At the 2011 IAAF World Championships in Daegu, Kenya’s then ambassador to South Korea, Ngovi Kitau, stood out for his dedication to the Kenyan athletes’ welfare, also investing quite some time making sure journalists covering the action were comfortable.
Our man in Stockholm, Joe Sang, is also an avid follower of sports and will always be trackside whenever Kenyan athletes are on show in Sweden.
Kenya’s High Commissioner to Australia and New Zealand Isaiah Kabira has gone the extra mile to ensure the comfort of Team Kenya at these 21st Commonwealth Games here in Gold Coast.
The easy-going, humble former television journalist has literally relocated his office from the diplomatic capital Canberra shuttling from venue to venue to ensure Kenyan athletes are well motivated.
On Saturday, Kabira, a former head of the presidential press service during President Mwai Kibaki’s tenure, hosted dinner for the contingent of six journalists covering the games at our Surfers Paradise residence, giving us interesting insights into life Down Under.

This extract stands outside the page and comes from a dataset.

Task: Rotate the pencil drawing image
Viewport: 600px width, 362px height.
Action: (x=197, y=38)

It’s probably the first time for Kenyan journalists to move into a common residence, which we have promptly converted into an unofficial “Team Kenya Media Centre.”
Many Gold Coast locals have moved away on holiday, seeking to stay away from the hustle and bustle of these April 4-15 championships, and also to make some money by hiring out their residences.

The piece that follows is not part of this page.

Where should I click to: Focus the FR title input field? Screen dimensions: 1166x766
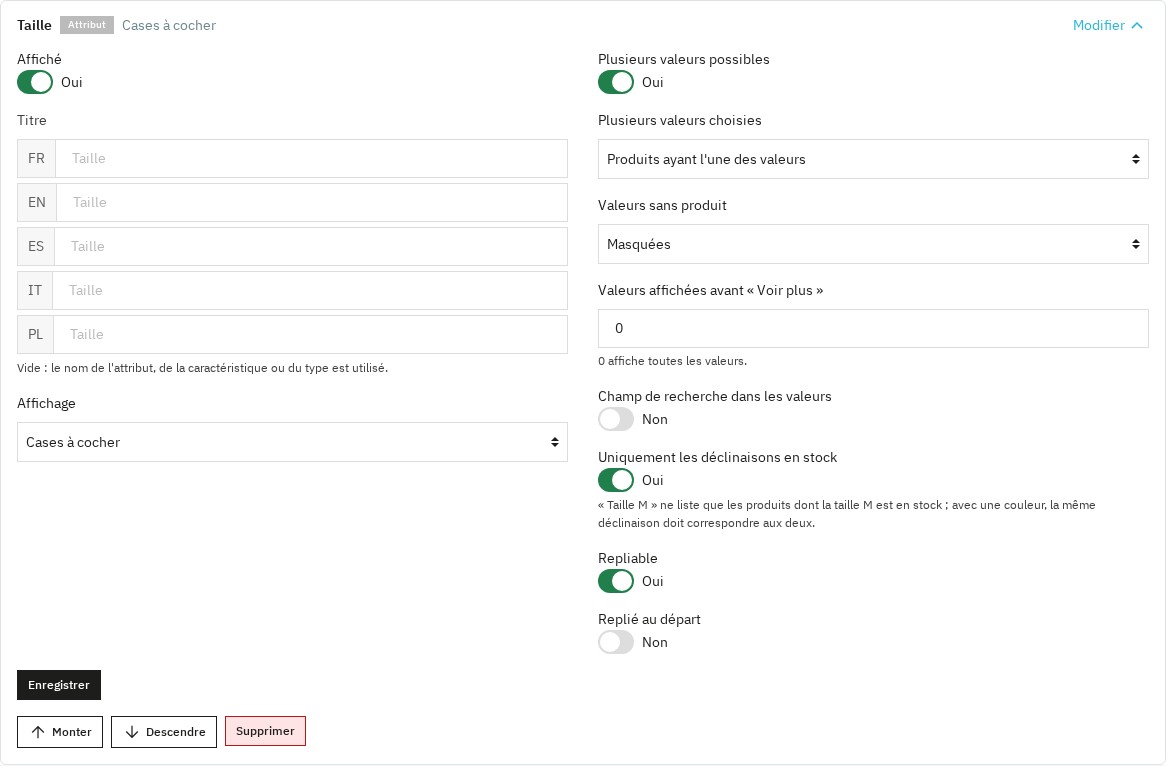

Save for the few hardcore sports fans who have purchased tickets in numbers to cheer their favourite athletes.
Many of the vacated homes have been rented out to foreigners, including newsmen, here for the games.
We too seized the opportunity just to have a feel of life Down Under by checking into a local homestead.
At the “Team Kenya Media Centre” on Sunset Boulevard, rules demand that there should be no noise or loud music after 10pm, while garbage has to be well sorted out into bins of green organics, general waste and recyclable waste.
Should one defy these rules, hefty financial penalties are applied.
These are the sort of rules we need to adopt in Kenya to silence noisy neighbours!